Work order A:
Do these statements agree with the passage on the Albany medical prize? (i) The prize is worth $500,000. (ii) The recipients were announced on September 26. (iii) Dr. Vincent Verdile is dean of Albany Medical College. Answer yes or no for each, quoting the deciding words.
Work order B:
Continue the passage on the Albany medical prize, starting after its last sentence.

Reading passage:
============================================================
They'll receive the award at a ceremony September 26 in Albany, New York.

Tumors once considered untreatable have disappeared and people previously given months to live are surviving for decades thanks to new therapies emerging from the work of three scientists chosen to receive a $500,000 medical prize.

The recipients of the annual Albany Medical Center Prize in Medicine and Biomedical Research, announced on August 15, are being recognized for their studies of the immune system that have led to innovative treatments for cancer, HIV and other diseases.

They are James Allison of the University of Texas MD Anderson Cancer Center; Dr. Carl June of the Perelman School of Medicine, University of Pennsylvania; and Dr. Steven Rosenberg of the National Cancer Institute. They’ll receive the award at a ceremony September 26 in Albany, New York.

“Their research has given hope to many who otherwise faced a certain death sentence, and has inspired the work of hundreds of other researchers to investigate new pathways for treatment,” said Dr. Vincent Verdile, dean of Albany Medical College. “Their impact on the development of cancer immunotherapy - and where it goes from here - is unsurpassed.”
============================================================
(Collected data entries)
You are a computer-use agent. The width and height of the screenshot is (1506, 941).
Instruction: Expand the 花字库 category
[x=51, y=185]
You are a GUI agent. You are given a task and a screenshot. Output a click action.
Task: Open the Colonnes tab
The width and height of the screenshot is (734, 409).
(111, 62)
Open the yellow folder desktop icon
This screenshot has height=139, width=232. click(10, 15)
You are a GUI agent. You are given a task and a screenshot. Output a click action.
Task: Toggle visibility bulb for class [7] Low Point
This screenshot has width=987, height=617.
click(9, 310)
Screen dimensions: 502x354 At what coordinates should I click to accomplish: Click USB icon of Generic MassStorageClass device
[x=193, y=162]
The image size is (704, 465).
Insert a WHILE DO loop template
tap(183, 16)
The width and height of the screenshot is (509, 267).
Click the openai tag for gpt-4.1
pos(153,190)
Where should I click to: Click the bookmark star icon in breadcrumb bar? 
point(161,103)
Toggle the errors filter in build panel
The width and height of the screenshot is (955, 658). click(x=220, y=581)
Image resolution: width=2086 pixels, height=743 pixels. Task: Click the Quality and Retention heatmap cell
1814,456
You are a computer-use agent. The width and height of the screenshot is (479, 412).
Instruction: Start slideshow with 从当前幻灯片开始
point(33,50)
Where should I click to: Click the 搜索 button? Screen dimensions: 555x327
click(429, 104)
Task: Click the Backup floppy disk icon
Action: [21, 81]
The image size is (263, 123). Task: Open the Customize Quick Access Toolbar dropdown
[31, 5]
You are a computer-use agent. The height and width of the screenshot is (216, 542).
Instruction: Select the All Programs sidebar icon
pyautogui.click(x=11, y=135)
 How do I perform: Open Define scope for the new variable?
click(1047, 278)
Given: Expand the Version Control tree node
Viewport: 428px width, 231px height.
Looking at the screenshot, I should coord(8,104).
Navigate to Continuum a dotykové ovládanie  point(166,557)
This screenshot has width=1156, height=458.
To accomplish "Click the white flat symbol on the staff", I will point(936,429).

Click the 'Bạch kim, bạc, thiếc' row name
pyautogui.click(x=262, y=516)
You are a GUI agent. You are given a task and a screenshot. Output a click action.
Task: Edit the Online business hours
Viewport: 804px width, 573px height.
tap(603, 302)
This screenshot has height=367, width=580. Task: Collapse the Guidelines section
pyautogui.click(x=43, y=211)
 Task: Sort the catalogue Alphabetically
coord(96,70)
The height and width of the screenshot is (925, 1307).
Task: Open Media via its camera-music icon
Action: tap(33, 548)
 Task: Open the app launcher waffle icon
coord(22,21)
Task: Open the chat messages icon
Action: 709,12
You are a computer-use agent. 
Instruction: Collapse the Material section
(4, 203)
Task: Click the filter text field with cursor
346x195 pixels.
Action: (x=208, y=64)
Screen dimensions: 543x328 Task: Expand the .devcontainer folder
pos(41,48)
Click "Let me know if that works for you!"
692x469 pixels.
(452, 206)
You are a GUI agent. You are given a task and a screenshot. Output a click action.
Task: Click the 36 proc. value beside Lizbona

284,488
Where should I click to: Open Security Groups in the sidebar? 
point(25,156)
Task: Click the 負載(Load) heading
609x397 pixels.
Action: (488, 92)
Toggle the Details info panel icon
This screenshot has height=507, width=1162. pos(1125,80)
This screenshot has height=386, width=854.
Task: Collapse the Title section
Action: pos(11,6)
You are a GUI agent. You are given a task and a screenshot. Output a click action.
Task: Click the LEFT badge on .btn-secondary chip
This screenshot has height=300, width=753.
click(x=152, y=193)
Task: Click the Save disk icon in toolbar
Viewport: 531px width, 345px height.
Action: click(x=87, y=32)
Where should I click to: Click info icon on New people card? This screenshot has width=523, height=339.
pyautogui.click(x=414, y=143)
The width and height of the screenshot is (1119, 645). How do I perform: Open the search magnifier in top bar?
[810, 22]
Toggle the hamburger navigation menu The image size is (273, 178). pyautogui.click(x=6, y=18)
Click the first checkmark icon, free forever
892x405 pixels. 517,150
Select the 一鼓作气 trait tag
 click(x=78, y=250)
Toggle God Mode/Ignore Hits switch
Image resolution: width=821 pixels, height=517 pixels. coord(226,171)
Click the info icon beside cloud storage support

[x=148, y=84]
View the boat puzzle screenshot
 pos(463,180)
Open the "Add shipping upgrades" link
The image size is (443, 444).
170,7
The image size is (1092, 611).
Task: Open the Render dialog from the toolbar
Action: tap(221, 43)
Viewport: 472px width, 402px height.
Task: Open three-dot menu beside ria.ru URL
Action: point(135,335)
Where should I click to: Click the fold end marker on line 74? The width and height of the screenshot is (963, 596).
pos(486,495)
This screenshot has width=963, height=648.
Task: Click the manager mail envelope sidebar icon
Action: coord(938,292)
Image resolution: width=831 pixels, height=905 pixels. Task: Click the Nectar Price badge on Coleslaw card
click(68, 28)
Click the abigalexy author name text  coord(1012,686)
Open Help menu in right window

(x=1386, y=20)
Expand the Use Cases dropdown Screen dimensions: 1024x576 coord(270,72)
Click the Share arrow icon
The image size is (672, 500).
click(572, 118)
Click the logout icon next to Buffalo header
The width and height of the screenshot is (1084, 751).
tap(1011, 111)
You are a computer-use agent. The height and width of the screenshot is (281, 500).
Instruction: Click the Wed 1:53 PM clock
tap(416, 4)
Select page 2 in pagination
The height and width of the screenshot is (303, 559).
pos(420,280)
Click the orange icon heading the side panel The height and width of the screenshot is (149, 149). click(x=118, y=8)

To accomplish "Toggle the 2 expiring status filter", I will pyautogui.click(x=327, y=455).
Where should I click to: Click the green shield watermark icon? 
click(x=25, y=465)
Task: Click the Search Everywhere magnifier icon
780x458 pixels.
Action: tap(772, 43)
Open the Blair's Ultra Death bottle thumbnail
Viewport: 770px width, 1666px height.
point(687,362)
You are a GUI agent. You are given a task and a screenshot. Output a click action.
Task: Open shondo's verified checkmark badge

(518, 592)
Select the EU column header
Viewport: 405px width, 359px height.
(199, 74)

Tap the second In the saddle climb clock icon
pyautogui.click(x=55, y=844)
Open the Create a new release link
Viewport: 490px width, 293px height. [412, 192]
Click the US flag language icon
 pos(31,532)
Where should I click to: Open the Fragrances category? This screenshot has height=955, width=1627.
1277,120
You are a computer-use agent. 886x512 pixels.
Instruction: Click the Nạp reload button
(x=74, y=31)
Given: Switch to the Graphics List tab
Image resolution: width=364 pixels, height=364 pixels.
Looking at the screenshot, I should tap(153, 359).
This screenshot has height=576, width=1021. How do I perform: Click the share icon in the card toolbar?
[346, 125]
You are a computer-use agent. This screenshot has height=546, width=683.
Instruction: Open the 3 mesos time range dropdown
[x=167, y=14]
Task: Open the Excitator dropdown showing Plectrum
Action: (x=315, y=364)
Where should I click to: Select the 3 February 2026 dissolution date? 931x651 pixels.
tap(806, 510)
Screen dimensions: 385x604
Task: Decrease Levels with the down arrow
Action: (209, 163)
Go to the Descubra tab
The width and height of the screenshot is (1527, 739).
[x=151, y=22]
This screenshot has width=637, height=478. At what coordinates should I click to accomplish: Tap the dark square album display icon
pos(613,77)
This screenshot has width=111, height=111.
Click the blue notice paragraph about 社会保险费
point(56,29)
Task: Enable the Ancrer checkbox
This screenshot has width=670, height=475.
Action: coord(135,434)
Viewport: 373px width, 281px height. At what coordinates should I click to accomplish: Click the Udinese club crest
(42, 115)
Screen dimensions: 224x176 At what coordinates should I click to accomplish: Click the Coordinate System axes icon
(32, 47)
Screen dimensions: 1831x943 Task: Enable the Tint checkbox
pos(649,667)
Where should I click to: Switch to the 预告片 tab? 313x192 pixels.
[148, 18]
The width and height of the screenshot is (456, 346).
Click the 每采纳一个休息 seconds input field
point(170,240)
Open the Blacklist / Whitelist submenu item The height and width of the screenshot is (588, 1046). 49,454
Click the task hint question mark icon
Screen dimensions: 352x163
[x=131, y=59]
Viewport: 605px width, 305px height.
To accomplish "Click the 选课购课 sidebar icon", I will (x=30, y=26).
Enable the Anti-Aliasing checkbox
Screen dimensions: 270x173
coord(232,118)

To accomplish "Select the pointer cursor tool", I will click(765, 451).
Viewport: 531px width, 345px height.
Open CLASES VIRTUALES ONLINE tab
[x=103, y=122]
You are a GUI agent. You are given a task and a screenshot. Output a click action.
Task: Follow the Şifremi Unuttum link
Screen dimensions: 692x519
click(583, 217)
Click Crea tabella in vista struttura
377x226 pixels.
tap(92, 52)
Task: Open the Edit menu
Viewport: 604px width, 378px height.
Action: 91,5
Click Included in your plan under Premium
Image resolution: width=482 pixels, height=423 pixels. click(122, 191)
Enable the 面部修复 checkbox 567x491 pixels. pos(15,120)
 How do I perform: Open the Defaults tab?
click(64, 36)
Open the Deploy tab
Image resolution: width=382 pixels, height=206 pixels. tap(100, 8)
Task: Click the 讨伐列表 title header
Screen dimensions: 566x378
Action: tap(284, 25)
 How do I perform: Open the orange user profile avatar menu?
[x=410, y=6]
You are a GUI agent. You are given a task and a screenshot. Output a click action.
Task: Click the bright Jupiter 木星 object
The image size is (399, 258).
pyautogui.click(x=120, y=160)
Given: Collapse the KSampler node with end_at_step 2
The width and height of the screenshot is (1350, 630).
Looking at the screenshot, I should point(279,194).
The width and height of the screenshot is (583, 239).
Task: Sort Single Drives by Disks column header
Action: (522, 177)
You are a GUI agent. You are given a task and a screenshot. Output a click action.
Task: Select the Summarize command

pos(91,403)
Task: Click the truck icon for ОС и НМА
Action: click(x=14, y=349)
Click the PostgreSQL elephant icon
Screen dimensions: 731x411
============================================================
Answer space A:
(i) Yes: "chosen to receive a $500,000 medical prize"
(ii) No: "announced on August 15"
(iii) Yes: "said Dr. Vincent Verdile, dean of Albany Medical College"

Answer space B:
Immunotherapy harnesses the power of the immune system to attack cancer cells and tumors. In the 1980s, Rosenberg theorized that stimulating white blood cells called T cells could provoke immune reactions. His work led to the first immunotherapy drug approved by the US Food and Drug Administration to treat cancer in 1992.

Former President Jimmy Carter credited the new immune therapy drug Keytruda with shrinking his brain tumors in 2015. The drug, developed using an approach pioneered by Allison, is among a new class of genetically engineered antibody-based medicines that are transforming treatment for several kinds of cancer with drugs that are often less toxic than chemotherapy.

June has led groundbreaking work in developing CAR-T cell therapies, which alter a patient’s own blood cells to turn them into specialized cancer killers. CAR-T therapy became the first FDA-approved personalized cellular therapy for cancer in 2017 with the approval of Kymriah to treat certain pediatric and young adult leukemia patients.